On Nov 7, 2019, at 01:04, Martin Euredjian via Python-ideas 
<python-ideas@python.org> wrote:
> 
> >> No professional thinks that "a = some_object" results in a bucket being 
> >> filled with whatever the object might contain. 
> > That's exactly how variables work in many common languages like C
> 
> Nope, not true.  Bytes, words, integers and that's about it.  Anything else 
> is a pointer to a relevant data structure somewhere in memory.  I think I can 
> say this it true of the vast majority of languages.  Exceptions are cases 
> like Python and, say, Objective-C, or, in general, where the philosophy is 
> that everything is an object.  Nobody is filling buckets with anything every 
> time there's an assignment, at least no language I have ever used. 

Almost every part of this is seriously wrong.

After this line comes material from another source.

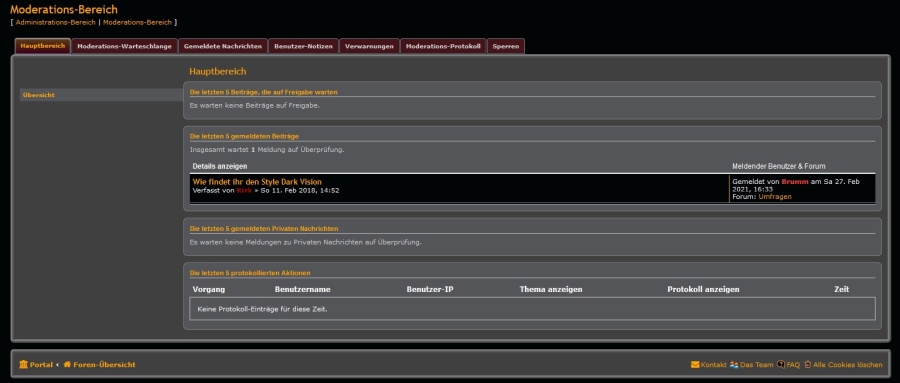The height and width of the screenshot is (383, 900).
Task: Switch to the Sperren tab
Action: click(506, 47)
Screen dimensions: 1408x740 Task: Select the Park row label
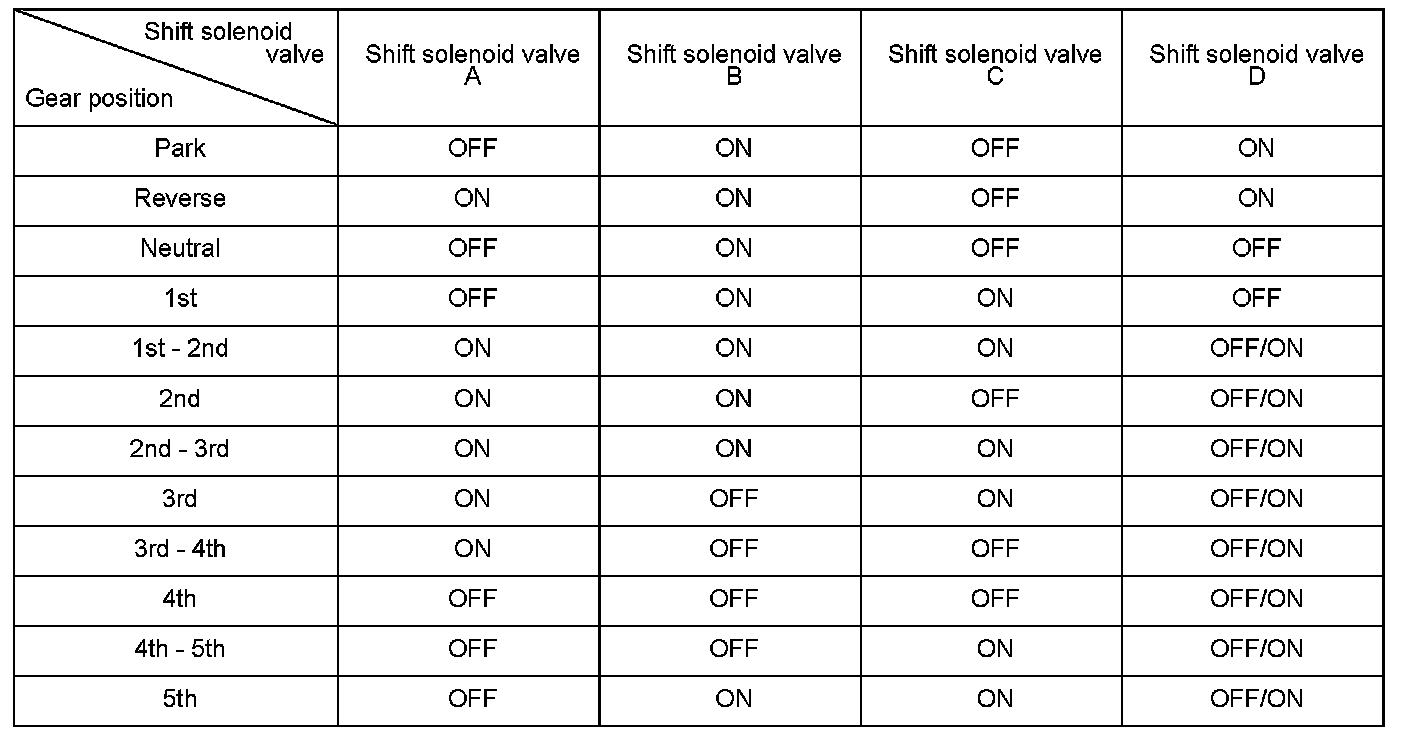pyautogui.click(x=180, y=148)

In C, filling a struct-shaped bucket with a struct-shaped value is exactly what 
happens when you initialize, assign to, or pass an argument to a struct-typed 
variable. Early C severely restricted when you could do such things, but that’s 
always how it worked when it was allowed, and in modern C it’s allowed almost 
everywhere you’d want it to be. If you want to pass around a pointer in C, you 
have to be explicit on both ends—use a pointer-to-struct-typed variable, and 
use the & operator on the value (and then you have to use the * operator to do 
anything with the pointer variable). And the right way to think about it is not 
reference semantics, but filling a pointer-shaped bucket with a pointer-shaped 
value. (Or, actually, not just “pointer” but specifically “pointer to some 
specific type”; you can’t portably stick a pointer-to-nullary-int-function 
value in a pointer-to-double value.)

And this is key to the whole notion of lvalue semantics, where variables (among 
other things) are typed buckets with identity for storing values (that are just 
bit patterns), as opposed to namespace semantics, where variables (among other 
things) are just names for typed values with identity that live wherever they 
want to live. After `a=b` in a namespace language, `a is b` is true, because a 
and b are two names for the one value in one location; in an lvalue language, 
there usually is no such operator, but if there were. `a is b` would still be 
false, because a and b are two distinct locations that contain distinct copies 
of the same value, because what `a=b` means is filling the a bucket with the 
value in the b bucket. (In fact, in C., even `a==b` might not be true if, say, 
`a` is an uint16 variable and b is a uint32 variable holding a value over 
65535.)

And it’s not like lvalue semantics was a dead-end bad idea from C that other 
languages abandoned. C++ took lvalue semantics much further than C, and built 
on struct assignment with notions like assignment operators, that let your type 
T customize how to fill a T-shaped bucket with whatever kind of value you want. 
C# and Swift built even further on that by syntactically distinguishing value 
types (that act like C structs) and reference types (that act sort of like 
Python objects).

Meanwhile, while most “everything is an object” languages like Python, 
Smalltalk, and Ruby (but not Objective C, which is about as far from 
everything-is-an-object as possible) use namespace semantics, they’re hardly 
the only languages that do; so do, for example, plenty of impure functional 
languages that aren’t at all OO.

Meanwhile, “bytes, words, integers, and… anything else is a [implicit] pointer” 
is a kind of clunky manual optimization used in various 80s languages, and 
borrowed from there into Java, but much less common in newer languages. It’s 
hardly a universal across languages, much less some kind of a priori necessity.